Segment Start: MATERIALS PROVIDED

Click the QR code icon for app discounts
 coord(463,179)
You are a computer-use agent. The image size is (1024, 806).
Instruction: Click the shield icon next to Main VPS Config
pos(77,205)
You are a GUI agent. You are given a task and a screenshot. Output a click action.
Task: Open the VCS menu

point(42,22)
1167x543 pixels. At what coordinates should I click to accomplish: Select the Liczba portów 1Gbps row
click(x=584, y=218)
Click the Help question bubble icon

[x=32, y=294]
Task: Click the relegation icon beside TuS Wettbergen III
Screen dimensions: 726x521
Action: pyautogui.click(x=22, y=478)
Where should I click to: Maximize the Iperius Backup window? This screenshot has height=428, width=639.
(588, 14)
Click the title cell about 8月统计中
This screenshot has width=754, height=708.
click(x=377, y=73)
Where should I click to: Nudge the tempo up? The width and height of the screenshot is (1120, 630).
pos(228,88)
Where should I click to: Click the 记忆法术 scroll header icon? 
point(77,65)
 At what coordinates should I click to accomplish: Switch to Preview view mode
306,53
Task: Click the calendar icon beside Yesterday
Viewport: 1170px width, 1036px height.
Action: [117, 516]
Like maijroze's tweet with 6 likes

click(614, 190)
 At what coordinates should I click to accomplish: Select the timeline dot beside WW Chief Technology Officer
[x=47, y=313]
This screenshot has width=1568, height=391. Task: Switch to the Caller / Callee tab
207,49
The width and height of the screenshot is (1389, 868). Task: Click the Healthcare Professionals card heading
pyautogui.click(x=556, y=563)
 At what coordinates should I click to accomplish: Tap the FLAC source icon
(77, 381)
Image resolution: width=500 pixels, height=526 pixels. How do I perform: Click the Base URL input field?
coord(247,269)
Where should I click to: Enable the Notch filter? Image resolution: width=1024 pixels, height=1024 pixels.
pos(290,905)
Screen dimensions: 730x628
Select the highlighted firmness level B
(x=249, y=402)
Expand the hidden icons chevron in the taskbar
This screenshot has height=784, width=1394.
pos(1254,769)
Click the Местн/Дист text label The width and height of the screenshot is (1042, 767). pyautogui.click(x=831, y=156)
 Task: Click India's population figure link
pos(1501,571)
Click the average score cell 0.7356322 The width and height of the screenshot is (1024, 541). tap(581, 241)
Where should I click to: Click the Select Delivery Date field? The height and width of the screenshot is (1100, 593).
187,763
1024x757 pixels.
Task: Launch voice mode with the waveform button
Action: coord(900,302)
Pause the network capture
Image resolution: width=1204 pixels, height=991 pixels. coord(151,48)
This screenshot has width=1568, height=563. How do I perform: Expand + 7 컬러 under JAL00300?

Segment End: MATERIALS PROVIDED

EXERCISE –
The response must contain each line above that holds the string "agent".

SOLUTION FOR THIS PROBLEM –
You are a computer-use agent. The image size is (1024, 806).
You are a GUI agent. You are given a task and a screenshot. Output a click action.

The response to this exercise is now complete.